The business case for building custom software is compelling — but also complex. In the best instances, custom software can solve intractable problems and give mid-market firms a distinct competitive advantage. But in the worst instances, custom software can fail to deliver on its promises while costing the firm not only money, but precious time from key resources. The critical question facing any company trying to improve through technology is when to choose custom software versus off-the-shelf software.
Off-the-shelf software has the advantage of accessibility, affordability, and applicability. Because developers create these products for the broadest possible base of users, they provide the fundamental features most businesses need in user-friendly formats. But that is also their biggest weakness. Because off-the-shelf software tries to appeal to everyone, it isn’t perfectly suited to any specific user. It may be helpful in certain cases, but when it comes to providing meaningful business solutions, it will always fall short.
The advantages of custom software counteract the limitations of off-the-shelf alternatives. Software built to align with a company’s business plan delivers maximum impact by removing specific points of friction, facilitating important workflows, and working organically within an organization.

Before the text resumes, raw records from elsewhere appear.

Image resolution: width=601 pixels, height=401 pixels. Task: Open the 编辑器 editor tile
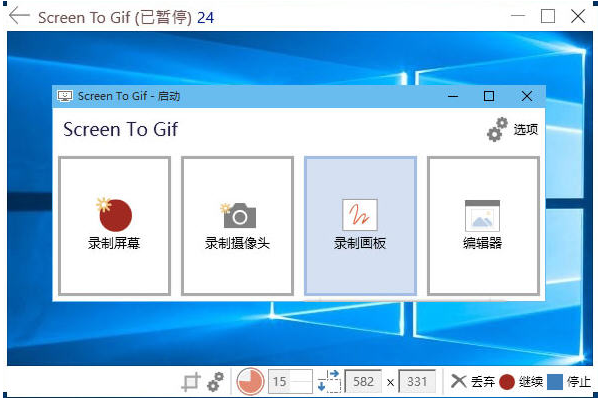483,226
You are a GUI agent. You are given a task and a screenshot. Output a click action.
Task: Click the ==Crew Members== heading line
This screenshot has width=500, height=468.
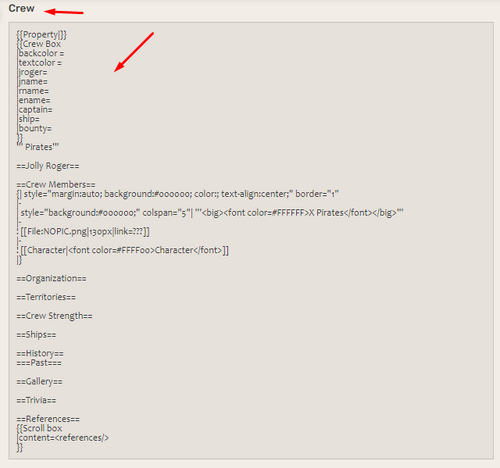[x=56, y=184]
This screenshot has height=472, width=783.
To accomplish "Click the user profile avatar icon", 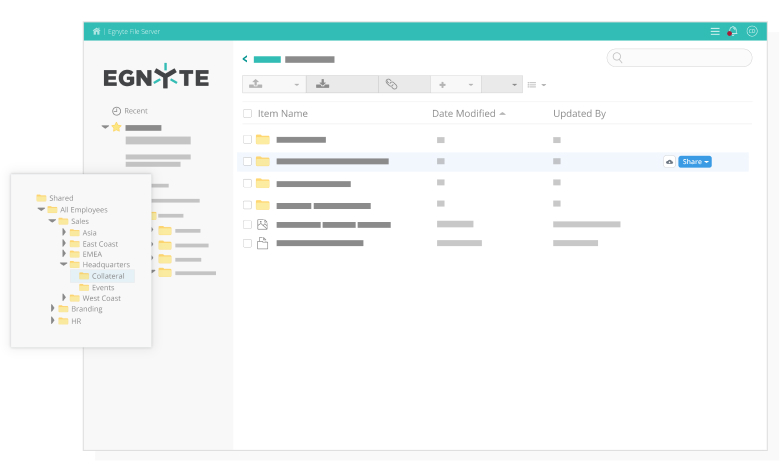I will 752,31.
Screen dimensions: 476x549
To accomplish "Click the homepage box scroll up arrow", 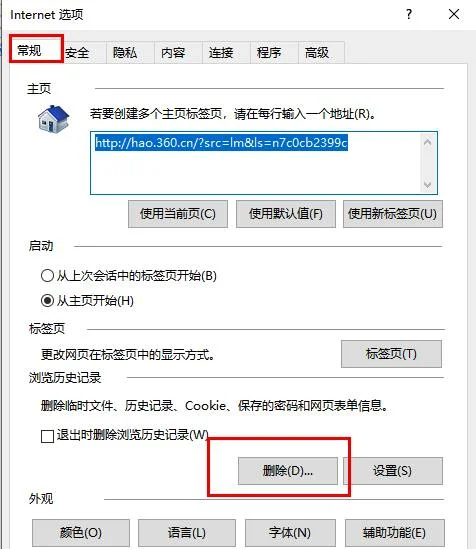I will click(x=427, y=143).

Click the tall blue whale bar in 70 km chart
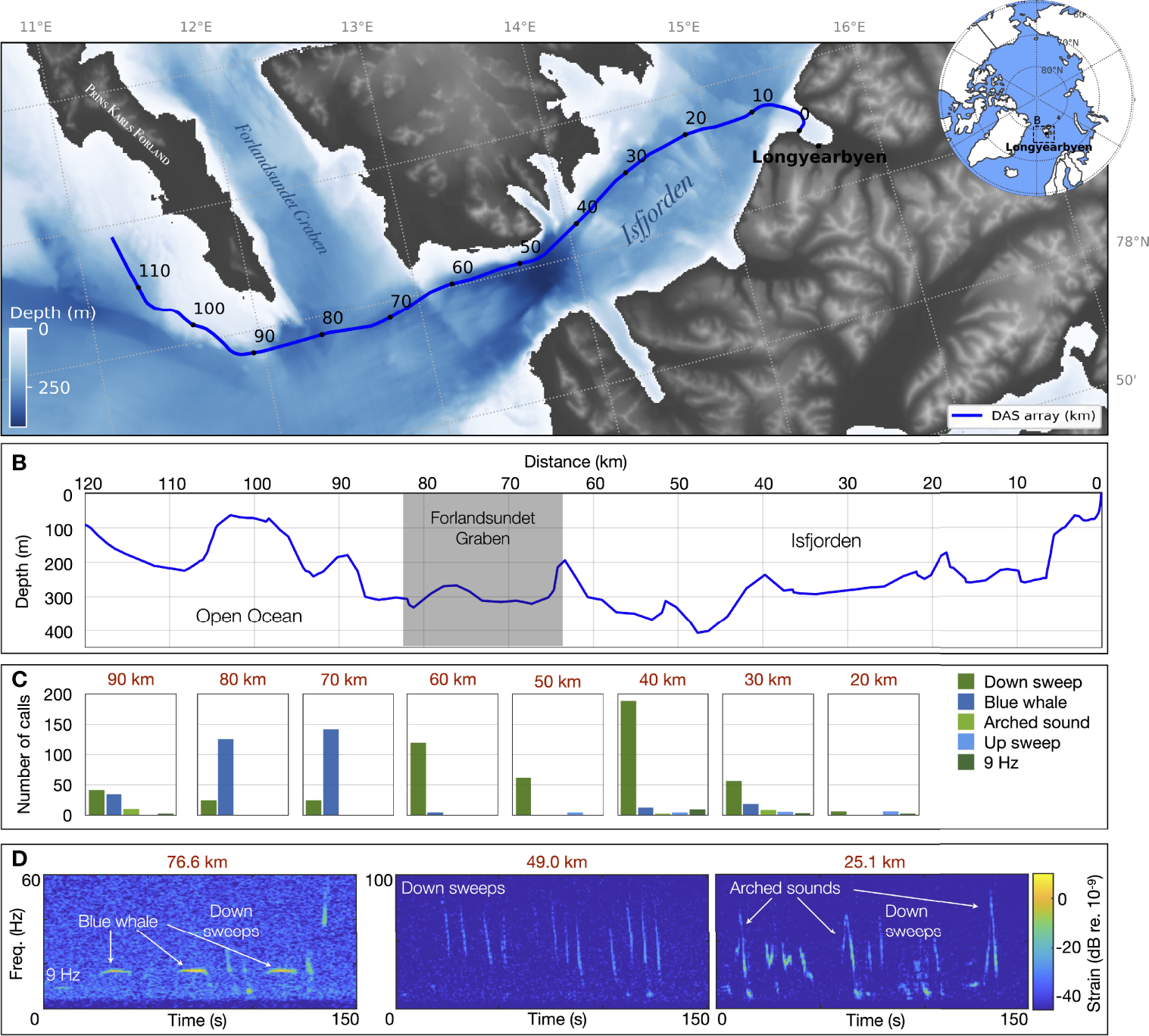pos(330,772)
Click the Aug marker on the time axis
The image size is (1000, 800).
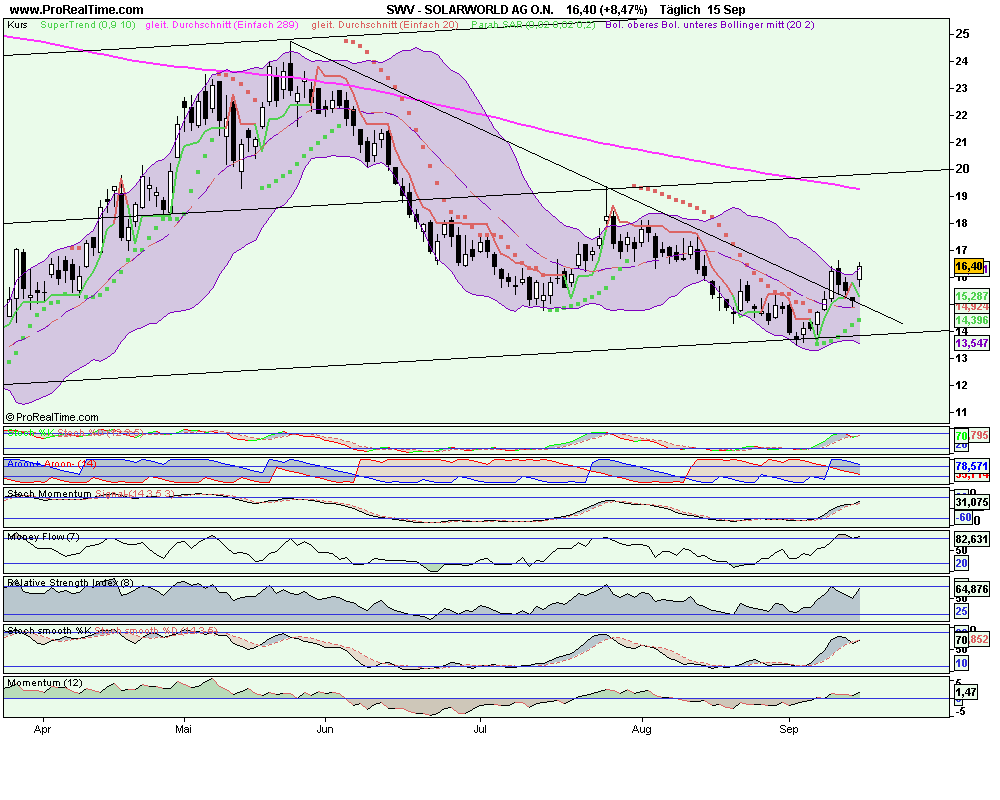(642, 730)
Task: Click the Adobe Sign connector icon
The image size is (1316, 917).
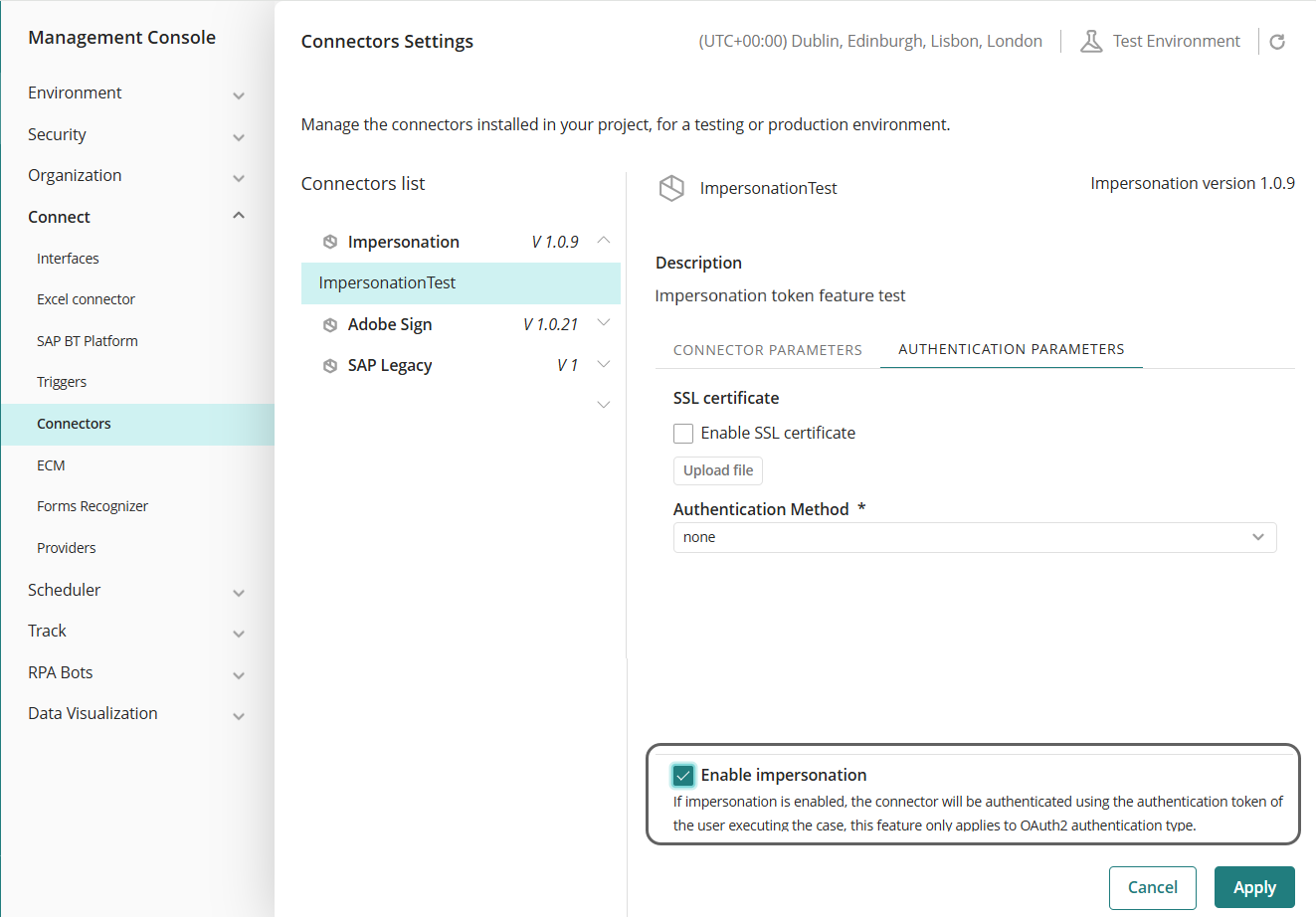Action: (x=329, y=323)
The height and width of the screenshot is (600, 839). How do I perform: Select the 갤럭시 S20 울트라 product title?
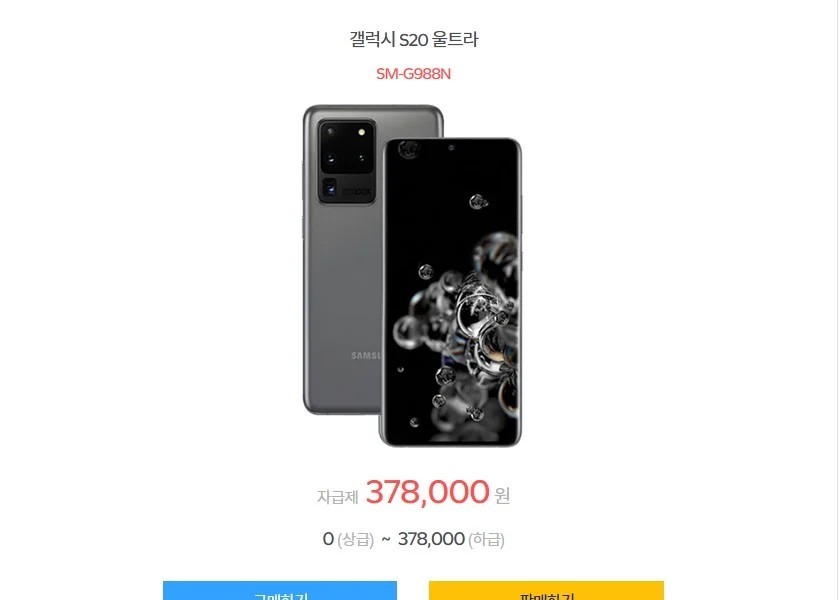414,39
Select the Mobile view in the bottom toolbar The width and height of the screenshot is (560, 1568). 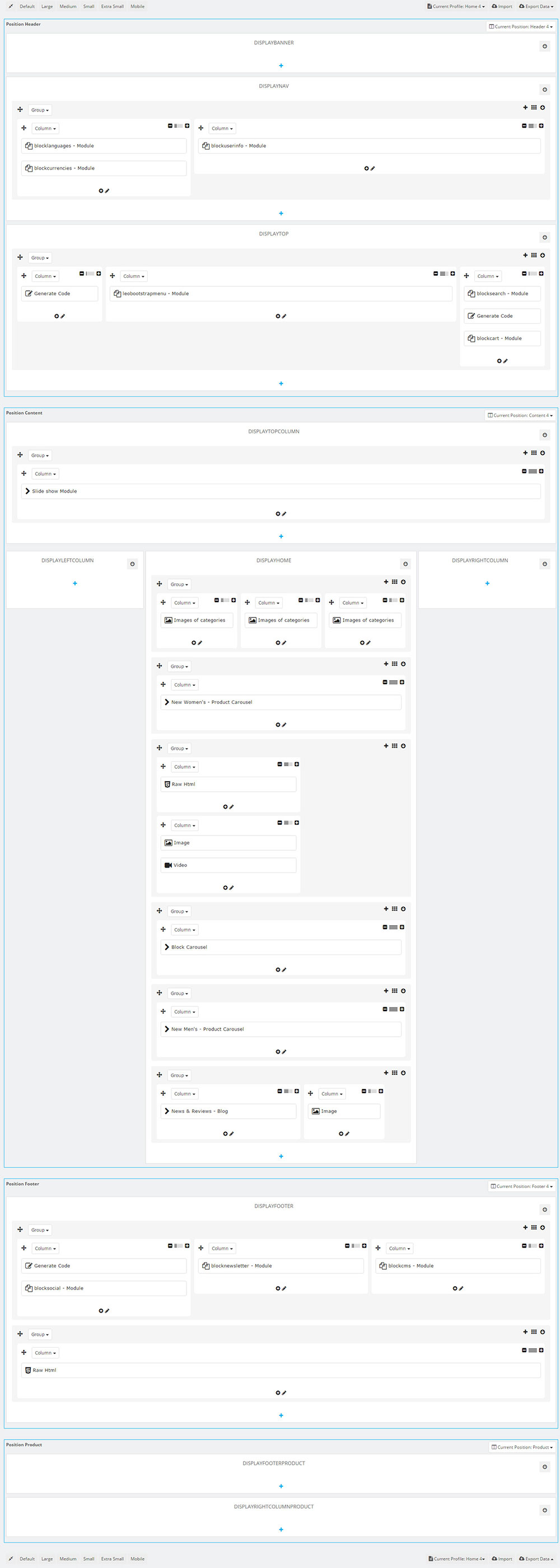point(137,1559)
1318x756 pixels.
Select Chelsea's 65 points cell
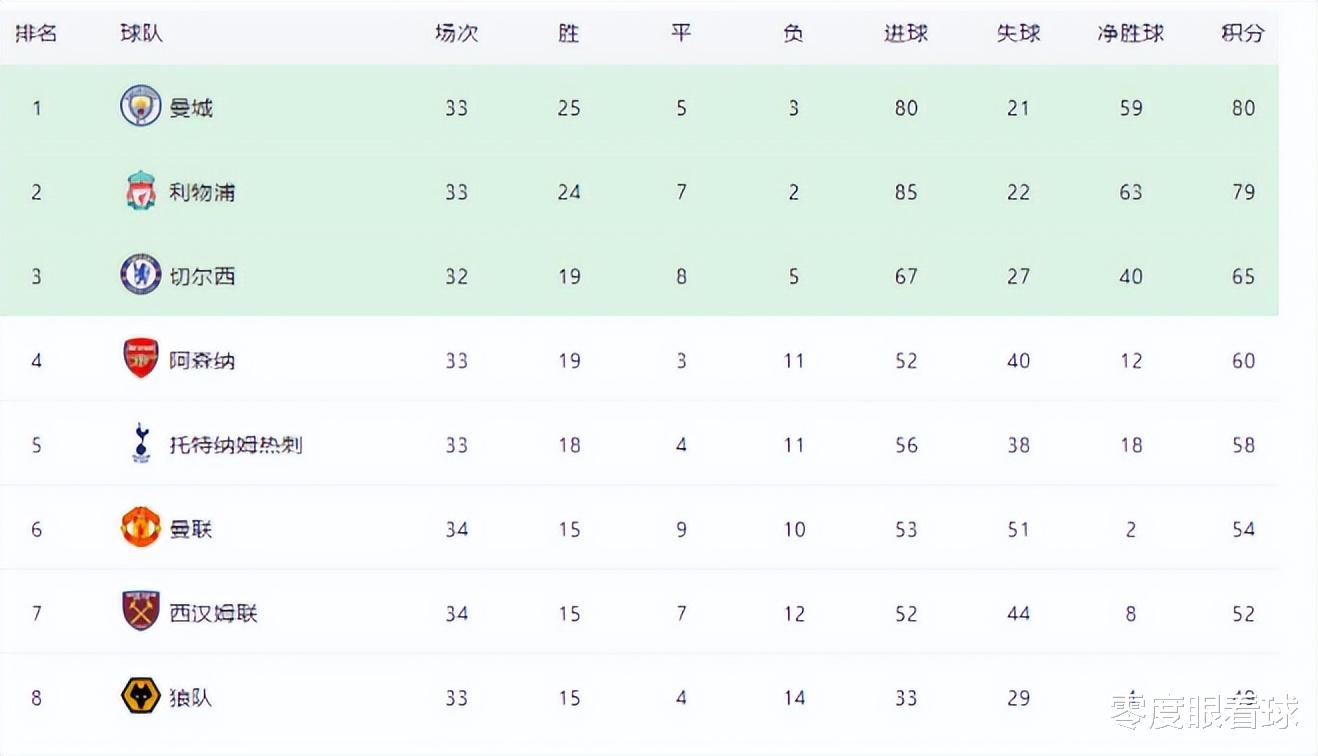[1243, 276]
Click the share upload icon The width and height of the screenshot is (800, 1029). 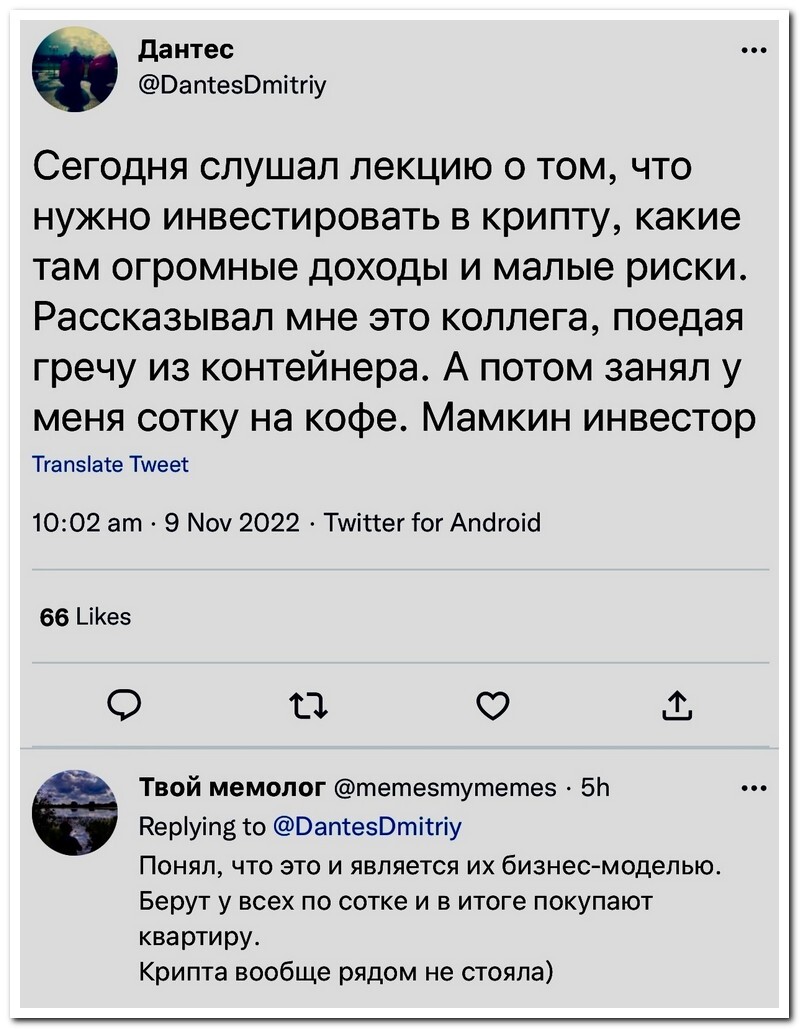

Because it’s custom-built, this software works exactly as users need it to, offering them a toolkit that includes everything important without anything extraneous. Nothing on the consumer software market can offer lasting business solutions as quickly or comprehensively.
But that doesn’t mean every piece of custom software is perfect. As mentioned, some offer little in terms of real value despite the premium companies pay for custom development. That makes the software a waste of resources and a lost opportunity to leverage technology.
Fortunately, there is a reliable way to balance the risks and rewards of custom software: evaluate custom software vs off-the-shelf software on a case-by-case basis. Sometimes off-the-shelf will work, and other times custom is the better (or only) option.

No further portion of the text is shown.